L'installazione Blocco, intesa nella sua totalità, è l'occasione per conoscere e ri-comporre il complesso apparato di senso e contenuto della ricerca artistica di Francesca Piovesan: se il corpo è il fulcro e punto di partenza di ogni suo gesto artistico, il dialogo con la propria interiorità e con il mondo esterno sono il forte fil-rouge che negli anni ha accompagnato l'evoluzione - non solo personale - dell'artista. Il corpo nella sua individualità viene negato: esiste "soltanto" una materia universale, di cui siamo tutti fatti e in cui non possiamo che riconoscerci, ma esiste anche un'impalpabile individualità sofferta, profonda, difficile da scoprire e condividere con gli altri. Le opere di Francesca Piovesan finiscono così per essere fonte continua di riflessione per ricongiungere e cicatrizzare queste ferite interiori, ma non sono né vogliono essere risolutive.

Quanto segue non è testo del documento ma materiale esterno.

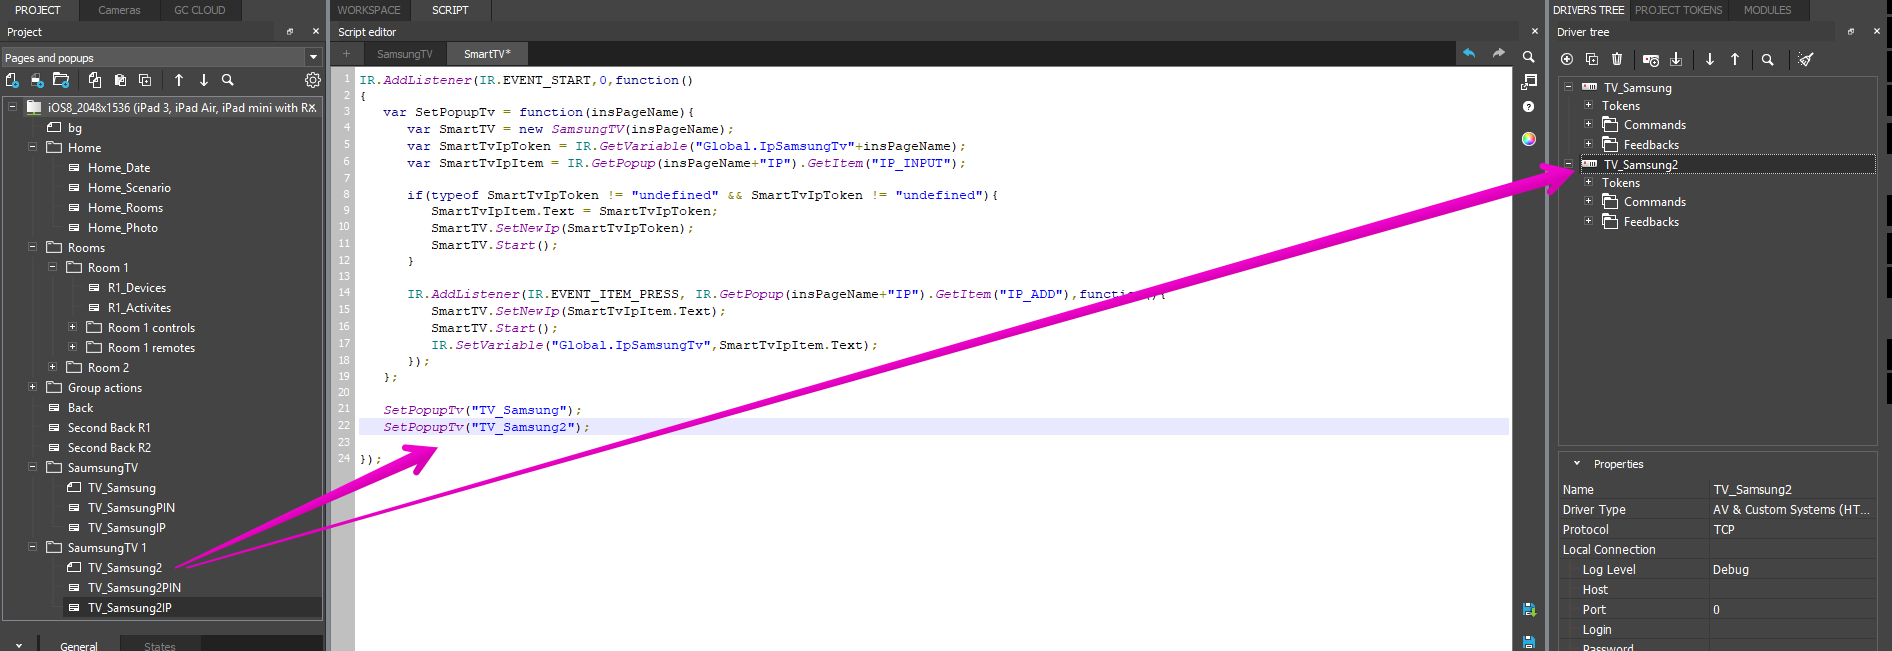This screenshot has width=1892, height=651.
Task: Click the add folder icon in Project toolbar
Action: tap(61, 80)
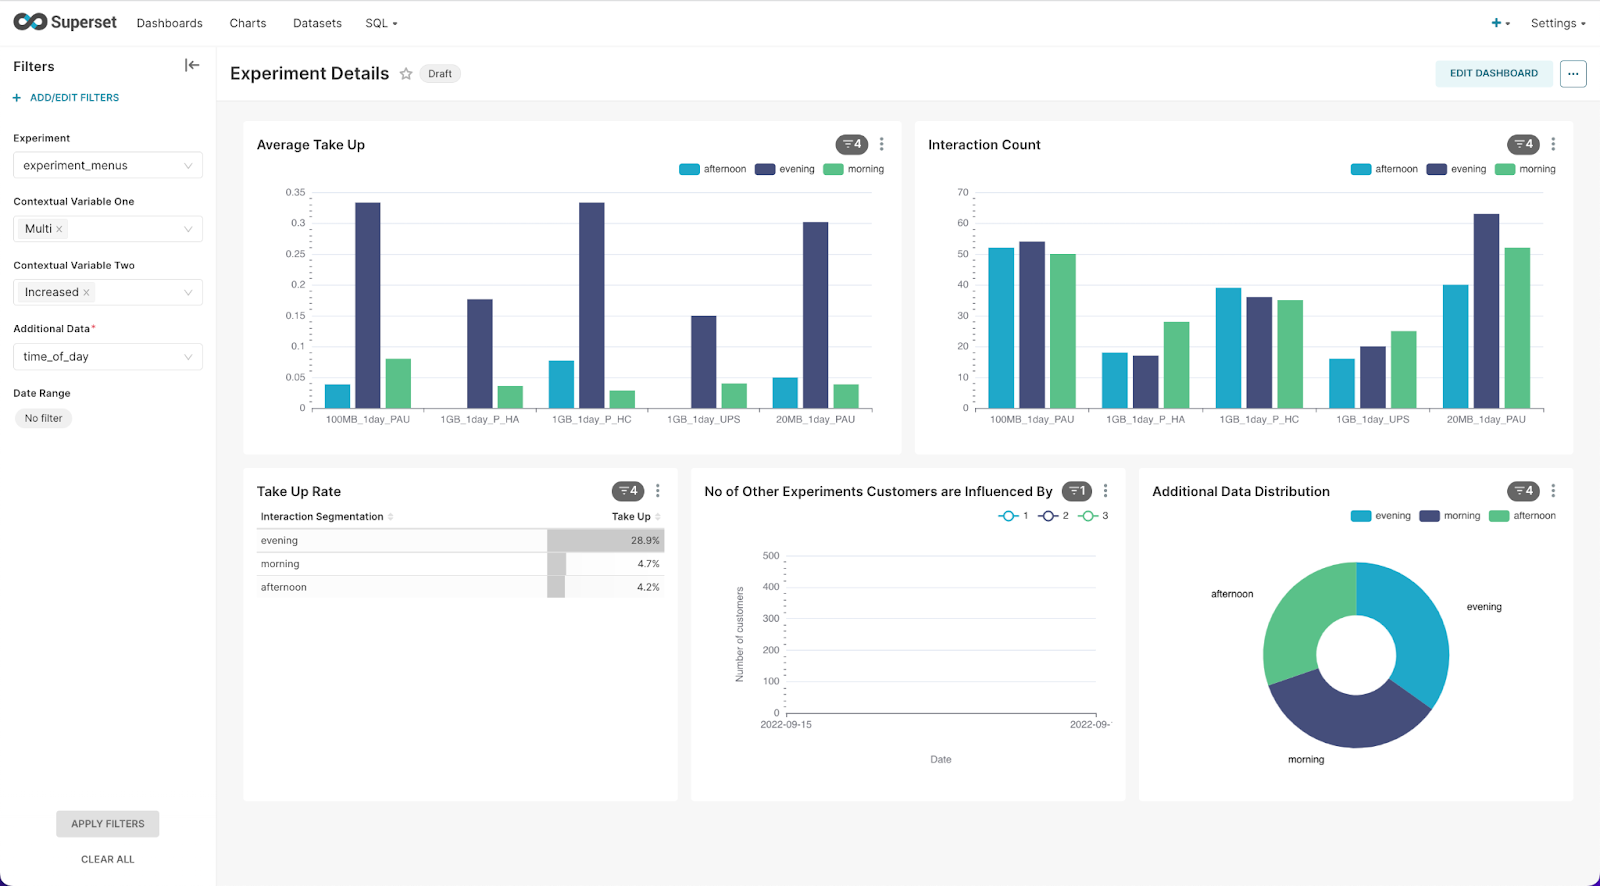Toggle morning series in Interaction Count legend
Image resolution: width=1600 pixels, height=886 pixels.
tap(1525, 169)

Del resto, l'arte è intesa dall’artista quale strumento per misurarsi e conoscersi meglio... un viaggio al di là del "blocco" che non ha mai fine, ma che non possiamo che continuare a percorrere.

 

Info

BLOCCO - Francesca Piovesan

a cura di Sabino Maria Frassà

In collaborazione con CRAMUM

presso: CAVEA MARINI, via Alberico Albricci, 1

17 aprile - 31 luglio

Visite su appuntamento da lunedì a venerdì.

Apertura straordinaria durante la DesignWeek: spazio aperto tutti i giorni dalle 13:00 alle 19:00.

Opening 14 aprile dalle ore 17:00 alle ore 21:30.